Cooking gas LPG price was on Thursday hiked by Rs 3.50 per cylinder, the second increase in rate this month following the firming of international energy rates.
Non-subsidised LPG now costs Rs 1,003 per 14.2-kg cylinder in the national capital, up from Rs 999.50 previously, according to a price notification of state-owned fuel retailers.
This is the second increase in LPG rate this month and the third in less than two months.
The price was hiked by Rs 50 per cylinder on March 22 and again by the same quantum on May 7.
Since April 2021, prices have risen by Rs 193.5 per cylinder.

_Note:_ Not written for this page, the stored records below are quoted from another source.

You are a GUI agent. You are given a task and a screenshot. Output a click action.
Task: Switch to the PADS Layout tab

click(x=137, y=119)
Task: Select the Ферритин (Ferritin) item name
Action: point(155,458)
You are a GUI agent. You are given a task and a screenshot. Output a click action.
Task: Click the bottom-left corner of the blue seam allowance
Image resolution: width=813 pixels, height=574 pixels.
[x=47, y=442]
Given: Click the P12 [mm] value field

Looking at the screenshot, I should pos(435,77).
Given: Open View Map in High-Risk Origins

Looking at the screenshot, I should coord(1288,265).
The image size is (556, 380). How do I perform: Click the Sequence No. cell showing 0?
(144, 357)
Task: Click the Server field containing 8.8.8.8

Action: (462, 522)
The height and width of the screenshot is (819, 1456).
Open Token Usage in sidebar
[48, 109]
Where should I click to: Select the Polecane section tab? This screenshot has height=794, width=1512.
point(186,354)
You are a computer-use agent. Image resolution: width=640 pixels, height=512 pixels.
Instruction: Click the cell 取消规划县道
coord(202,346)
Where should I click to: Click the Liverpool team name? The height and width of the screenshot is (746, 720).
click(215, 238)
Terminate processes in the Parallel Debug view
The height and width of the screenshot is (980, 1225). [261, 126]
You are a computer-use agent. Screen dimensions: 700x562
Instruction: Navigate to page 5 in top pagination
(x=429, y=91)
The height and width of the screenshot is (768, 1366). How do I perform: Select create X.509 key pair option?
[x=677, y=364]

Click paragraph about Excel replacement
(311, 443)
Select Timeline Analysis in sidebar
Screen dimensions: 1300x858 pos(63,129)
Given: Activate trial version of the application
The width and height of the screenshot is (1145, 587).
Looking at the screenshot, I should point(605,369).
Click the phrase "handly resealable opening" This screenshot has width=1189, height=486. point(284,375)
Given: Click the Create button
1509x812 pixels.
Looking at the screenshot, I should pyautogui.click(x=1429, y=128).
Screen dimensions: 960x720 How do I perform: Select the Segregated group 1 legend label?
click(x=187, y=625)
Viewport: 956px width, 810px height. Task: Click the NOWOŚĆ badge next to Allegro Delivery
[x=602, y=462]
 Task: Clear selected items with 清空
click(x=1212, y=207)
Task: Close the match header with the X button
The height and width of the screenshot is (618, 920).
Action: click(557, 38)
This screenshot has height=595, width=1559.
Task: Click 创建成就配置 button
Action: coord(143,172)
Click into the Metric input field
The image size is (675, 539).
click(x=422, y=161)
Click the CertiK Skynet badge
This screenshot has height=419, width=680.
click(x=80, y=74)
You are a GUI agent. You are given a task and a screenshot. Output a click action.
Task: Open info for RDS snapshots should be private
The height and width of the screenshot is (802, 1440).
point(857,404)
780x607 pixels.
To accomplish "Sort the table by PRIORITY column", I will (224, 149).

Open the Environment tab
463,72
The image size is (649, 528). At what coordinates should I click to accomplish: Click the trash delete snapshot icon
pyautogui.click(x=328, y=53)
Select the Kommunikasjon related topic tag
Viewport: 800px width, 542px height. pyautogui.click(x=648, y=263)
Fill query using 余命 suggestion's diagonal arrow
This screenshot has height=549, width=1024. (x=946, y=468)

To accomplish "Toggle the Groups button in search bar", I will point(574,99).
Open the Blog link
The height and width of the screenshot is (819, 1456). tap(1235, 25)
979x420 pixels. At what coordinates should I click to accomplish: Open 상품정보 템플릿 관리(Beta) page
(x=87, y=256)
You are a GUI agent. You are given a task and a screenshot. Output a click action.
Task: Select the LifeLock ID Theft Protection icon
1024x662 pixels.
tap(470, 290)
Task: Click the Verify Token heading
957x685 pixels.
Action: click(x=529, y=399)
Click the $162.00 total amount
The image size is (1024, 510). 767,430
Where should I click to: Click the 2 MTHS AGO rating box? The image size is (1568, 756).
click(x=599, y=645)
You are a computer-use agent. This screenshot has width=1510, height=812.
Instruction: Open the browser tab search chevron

Petrol and diesel prices however continue to be on freeze for the 43rd day in a row.
The pause followed rates being hiked by a record Rs 10 per litre in a matter of 16 days beginning March 22.
Non-subsidised cooking gas is the one that consumers buy after exhausting their quota of 12 cylinders at subsidised or below-market rates.
However, the government pays no subsidy on LPG in most cities and the price of the refill that consumers, including the poor women who got free connection under the much-talked Ujjwala scheme, is the same as that for non-subsidised or market price LPG.
Non-subsidised LPG costs Rs 1,002.50 per 14.2-kg cylinder in Mumbai while it is priced at Rs 1,018.50 a bottle in Chennai and Rs 1,029 in Kolkata.
Rates differ from state to state depending on the incidence of local taxes such as VAT.
Prices are higher in states with higher taxes.
Alongside, oil firms also hiked the price of commercial LPG cylinders - the ones used by establishments like hotels and restaurants - by Rs 8 per cylinder to Rs 2,354 per 19-kg bottle.
On May 1, the price of a commercial LPG cylinder was increased by Rs 102.50 to Rs 2,355.50 but on May 7 it was reduced to Rs 2,346.
International oil prices have been on the rise this year.
They jumped to a 13-year high of $140 per barrel in March before shedding some of the gains.
Brent was trading at $110.13 per barrel on Thursday.
To compound things, the Indian rupee tumbled to Rs 77.74 to a dollar, making imports costlier.
India relies on overseas purchases to meet about 85 per cent of its oil requirement, making it one of the most vulnerable in Asia to higher oil prices.
While India has surplus oil refining capacity, it does not manufacture enough LPG to meet domestic demand and imports significant quantities from nations such as Saudi Arabia.
On Wednesday, an oil ministry official stated that the Saudi LPG prices have gone up by 33 per cent while domestic rates have increased by only 11 per cent.